_What you should do_
When you reach the line that contains "You are a computer-use agent. The width" in the data below, start reproducing lines exactly, and stop after the line that contains "Click the High stretch label".

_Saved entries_
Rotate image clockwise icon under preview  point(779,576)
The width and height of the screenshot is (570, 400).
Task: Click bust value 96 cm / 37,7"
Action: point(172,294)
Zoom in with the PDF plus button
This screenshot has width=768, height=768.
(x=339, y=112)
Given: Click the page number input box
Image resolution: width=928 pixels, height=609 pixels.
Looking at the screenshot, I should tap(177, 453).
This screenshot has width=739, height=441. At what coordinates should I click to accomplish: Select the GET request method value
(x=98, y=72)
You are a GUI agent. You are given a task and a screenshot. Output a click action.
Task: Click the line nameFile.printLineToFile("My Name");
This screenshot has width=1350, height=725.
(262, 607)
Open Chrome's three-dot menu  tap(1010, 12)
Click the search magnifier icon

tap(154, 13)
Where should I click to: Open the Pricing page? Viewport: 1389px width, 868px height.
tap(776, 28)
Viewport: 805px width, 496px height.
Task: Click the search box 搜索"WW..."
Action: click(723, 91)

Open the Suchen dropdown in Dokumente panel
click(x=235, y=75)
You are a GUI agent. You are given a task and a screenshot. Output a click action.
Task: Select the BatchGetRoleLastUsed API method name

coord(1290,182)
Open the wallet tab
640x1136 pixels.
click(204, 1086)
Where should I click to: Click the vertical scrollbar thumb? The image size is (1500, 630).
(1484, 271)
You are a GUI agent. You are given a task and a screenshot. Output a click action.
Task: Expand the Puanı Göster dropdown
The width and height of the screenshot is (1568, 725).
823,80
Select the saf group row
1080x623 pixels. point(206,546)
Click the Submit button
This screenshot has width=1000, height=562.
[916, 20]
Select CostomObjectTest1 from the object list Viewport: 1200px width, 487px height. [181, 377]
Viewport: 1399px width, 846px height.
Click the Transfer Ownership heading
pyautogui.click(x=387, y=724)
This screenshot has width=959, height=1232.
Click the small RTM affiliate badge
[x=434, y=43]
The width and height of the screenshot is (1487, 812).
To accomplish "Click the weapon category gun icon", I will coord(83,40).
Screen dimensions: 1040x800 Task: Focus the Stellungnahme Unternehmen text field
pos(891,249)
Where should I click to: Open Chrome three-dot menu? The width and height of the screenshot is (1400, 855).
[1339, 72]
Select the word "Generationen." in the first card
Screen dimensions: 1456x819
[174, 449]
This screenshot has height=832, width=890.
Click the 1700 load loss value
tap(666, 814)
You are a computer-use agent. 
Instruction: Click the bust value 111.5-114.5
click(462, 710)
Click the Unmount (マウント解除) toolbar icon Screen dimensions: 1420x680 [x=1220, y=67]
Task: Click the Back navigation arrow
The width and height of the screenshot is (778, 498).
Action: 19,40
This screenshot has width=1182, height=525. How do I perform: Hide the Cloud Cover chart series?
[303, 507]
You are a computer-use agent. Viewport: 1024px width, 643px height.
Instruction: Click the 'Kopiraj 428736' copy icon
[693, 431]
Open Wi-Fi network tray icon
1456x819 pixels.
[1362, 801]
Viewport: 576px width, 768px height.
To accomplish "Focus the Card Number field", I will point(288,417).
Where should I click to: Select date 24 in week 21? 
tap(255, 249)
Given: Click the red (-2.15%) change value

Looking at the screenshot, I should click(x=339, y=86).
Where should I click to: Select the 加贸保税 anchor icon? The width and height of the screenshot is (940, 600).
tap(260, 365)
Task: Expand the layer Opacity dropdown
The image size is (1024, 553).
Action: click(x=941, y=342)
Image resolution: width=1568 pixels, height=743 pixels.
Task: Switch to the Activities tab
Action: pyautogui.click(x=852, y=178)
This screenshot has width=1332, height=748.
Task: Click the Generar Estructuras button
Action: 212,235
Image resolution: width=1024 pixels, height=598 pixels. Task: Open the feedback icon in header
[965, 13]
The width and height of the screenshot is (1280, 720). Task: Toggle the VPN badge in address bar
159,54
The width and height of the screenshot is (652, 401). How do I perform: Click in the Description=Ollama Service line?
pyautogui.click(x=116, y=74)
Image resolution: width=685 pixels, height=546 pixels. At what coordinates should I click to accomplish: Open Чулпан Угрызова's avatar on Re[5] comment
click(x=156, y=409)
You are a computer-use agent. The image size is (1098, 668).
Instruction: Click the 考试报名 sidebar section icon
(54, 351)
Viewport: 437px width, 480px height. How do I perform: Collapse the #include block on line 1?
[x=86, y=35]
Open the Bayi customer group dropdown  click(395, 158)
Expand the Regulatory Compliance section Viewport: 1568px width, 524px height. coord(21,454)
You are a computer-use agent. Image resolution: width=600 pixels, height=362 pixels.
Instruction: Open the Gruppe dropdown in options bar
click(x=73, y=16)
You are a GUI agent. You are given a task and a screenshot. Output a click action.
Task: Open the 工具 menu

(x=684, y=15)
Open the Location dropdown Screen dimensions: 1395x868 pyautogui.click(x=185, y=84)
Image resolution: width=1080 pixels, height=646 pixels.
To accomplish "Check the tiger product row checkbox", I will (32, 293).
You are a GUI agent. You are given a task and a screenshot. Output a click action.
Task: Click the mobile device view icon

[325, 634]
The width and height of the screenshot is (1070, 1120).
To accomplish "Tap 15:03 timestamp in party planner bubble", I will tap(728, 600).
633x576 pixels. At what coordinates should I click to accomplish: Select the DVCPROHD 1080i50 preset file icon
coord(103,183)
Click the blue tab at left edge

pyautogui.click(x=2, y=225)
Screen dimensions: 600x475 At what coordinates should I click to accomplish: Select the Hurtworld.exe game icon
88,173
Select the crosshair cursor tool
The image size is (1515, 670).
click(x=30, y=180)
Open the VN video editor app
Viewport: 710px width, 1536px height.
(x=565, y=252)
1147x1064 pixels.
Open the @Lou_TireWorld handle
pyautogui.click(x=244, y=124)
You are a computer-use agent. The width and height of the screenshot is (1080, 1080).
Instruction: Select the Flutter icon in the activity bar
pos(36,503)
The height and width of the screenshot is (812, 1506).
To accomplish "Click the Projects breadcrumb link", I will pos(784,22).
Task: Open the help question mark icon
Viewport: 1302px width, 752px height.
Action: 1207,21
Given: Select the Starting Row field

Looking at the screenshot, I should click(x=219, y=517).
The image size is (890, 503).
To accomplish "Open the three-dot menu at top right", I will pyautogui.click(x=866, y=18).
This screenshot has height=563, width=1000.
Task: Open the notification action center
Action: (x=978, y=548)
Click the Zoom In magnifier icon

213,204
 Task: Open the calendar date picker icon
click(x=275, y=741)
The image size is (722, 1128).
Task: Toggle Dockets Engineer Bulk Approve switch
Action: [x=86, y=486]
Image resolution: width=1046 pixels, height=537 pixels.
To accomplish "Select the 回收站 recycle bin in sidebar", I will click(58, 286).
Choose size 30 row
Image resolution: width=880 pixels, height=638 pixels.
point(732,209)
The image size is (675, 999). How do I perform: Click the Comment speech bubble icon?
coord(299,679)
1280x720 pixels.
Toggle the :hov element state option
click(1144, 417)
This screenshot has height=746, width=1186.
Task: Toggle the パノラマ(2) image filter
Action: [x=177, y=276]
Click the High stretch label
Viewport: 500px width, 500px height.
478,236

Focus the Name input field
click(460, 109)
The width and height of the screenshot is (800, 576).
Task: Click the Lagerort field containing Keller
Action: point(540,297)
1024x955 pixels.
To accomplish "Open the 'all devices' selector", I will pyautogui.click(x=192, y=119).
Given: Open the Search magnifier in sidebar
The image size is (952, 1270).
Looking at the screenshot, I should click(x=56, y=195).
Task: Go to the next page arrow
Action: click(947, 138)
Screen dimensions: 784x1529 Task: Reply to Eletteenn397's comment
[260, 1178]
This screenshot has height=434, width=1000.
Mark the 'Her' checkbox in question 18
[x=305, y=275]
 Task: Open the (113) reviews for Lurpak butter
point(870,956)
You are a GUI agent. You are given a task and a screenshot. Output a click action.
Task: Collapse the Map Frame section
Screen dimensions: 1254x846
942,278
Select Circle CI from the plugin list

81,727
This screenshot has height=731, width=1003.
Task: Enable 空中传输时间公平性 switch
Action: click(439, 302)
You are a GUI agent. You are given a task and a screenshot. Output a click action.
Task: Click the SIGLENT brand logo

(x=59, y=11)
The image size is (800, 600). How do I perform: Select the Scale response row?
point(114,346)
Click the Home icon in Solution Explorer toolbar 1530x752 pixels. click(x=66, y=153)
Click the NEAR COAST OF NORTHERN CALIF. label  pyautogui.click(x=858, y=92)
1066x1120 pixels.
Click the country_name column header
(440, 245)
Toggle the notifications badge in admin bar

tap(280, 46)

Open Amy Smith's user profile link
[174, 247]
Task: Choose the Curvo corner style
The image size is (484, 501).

_Task solution_
You are a computer-use agent. The width and height of the screenshot is (1080, 1080).
Instruction: Select the Flutter icon in the activity bar
pos(36,503)
The height and width of the screenshot is (812, 1506).
To accomplish "Click the Projects breadcrumb link", I will pos(784,22).
Task: Open the help question mark icon
Viewport: 1302px width, 752px height.
Action: 1207,21
Given: Select the Starting Row field

Looking at the screenshot, I should click(x=219, y=517).
The image size is (890, 503).
To accomplish "Open the three-dot menu at top right", I will pyautogui.click(x=866, y=18).
This screenshot has height=563, width=1000.
Task: Open the notification action center
Action: (x=978, y=548)
Click the Zoom In magnifier icon

213,204
 Task: Open the calendar date picker icon
click(x=275, y=741)
The image size is (722, 1128).
Task: Toggle Dockets Engineer Bulk Approve switch
Action: [x=86, y=486]
Image resolution: width=1046 pixels, height=537 pixels.
To accomplish "Select the 回收站 recycle bin in sidebar", I will click(58, 286).
Choose size 30 row
Image resolution: width=880 pixels, height=638 pixels.
point(732,209)
The image size is (675, 999). How do I perform: Click the Comment speech bubble icon?
coord(299,679)
1280x720 pixels.
Toggle the :hov element state option
click(1144, 417)
This screenshot has height=746, width=1186.
Task: Toggle the パノラマ(2) image filter
Action: [x=177, y=276]
Click the High stretch label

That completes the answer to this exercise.